Tim Westergren, founder of music discovery service, Pandora, has sent out an email urging Internet radio fans to sign a petition against the recently announcement royalty increase, which means that music streaming services will see a near three-fold increase in the license fees they'll have to pay to the music industry's collection service, SoundExchange.
The increase was proposed by the RIAA (through SoundExchange), and, despite protests from webcasters (small and large), the Copyright Royalty Board (CRB) made it official. To make matters worse, the first hike in charges will be retroactive from 2006.
Unless the CRB does a u-turn, it's likely that most smaller Internet radio stations will have to close shop, and that web 2.0 discovery-based 'stations' (such as Pandora) will have an even tougher time turning a profit than they already are.
The sad thing about the music industry's stance on this issue, is that music discovery services (just like traditional radio) have the ability to actually drive music sales. It therefore seems a backwards move to bring in rates that could effectively put these new companies out of business.
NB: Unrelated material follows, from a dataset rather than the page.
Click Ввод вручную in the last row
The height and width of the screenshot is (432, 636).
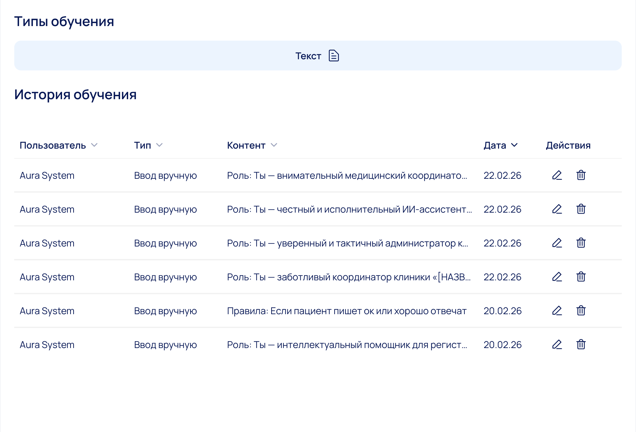[165, 345]
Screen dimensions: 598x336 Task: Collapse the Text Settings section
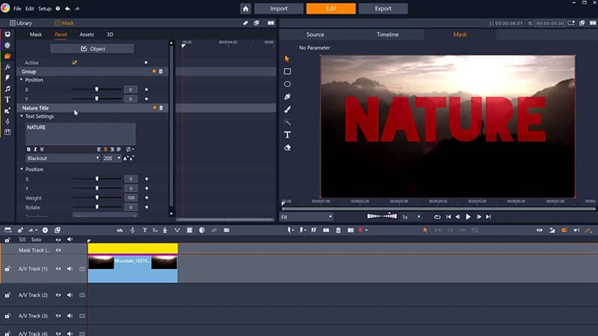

In an earlier interview with Gizmodo, Tim Westergreen also tries to set the record straight with regards to two common misconceptions surrounding the new rates:
- That higher rates mean more money for artists. Not true, he says. The reality is that the few Internet radio companies that opt to continue will be forced to license directly from labels [We've already seen Last.fm announce a number of such deals]. In this scenario, the artist share of the revenue will be a lot less as the majority will go directly to the record labels.
- Internet radio is highly profitable. Wrong. Contrary to any statements by SoundExchange or RIAA representatives, Internet radio is not a highly profitable business nor will it be, argues Westergreen. For most (including Pandora), it's still a money-loser at the old rates that we are working as hard as we can (15 full time sales people are on the job) to turn profitable in a year or two. It's a thin margin business at best.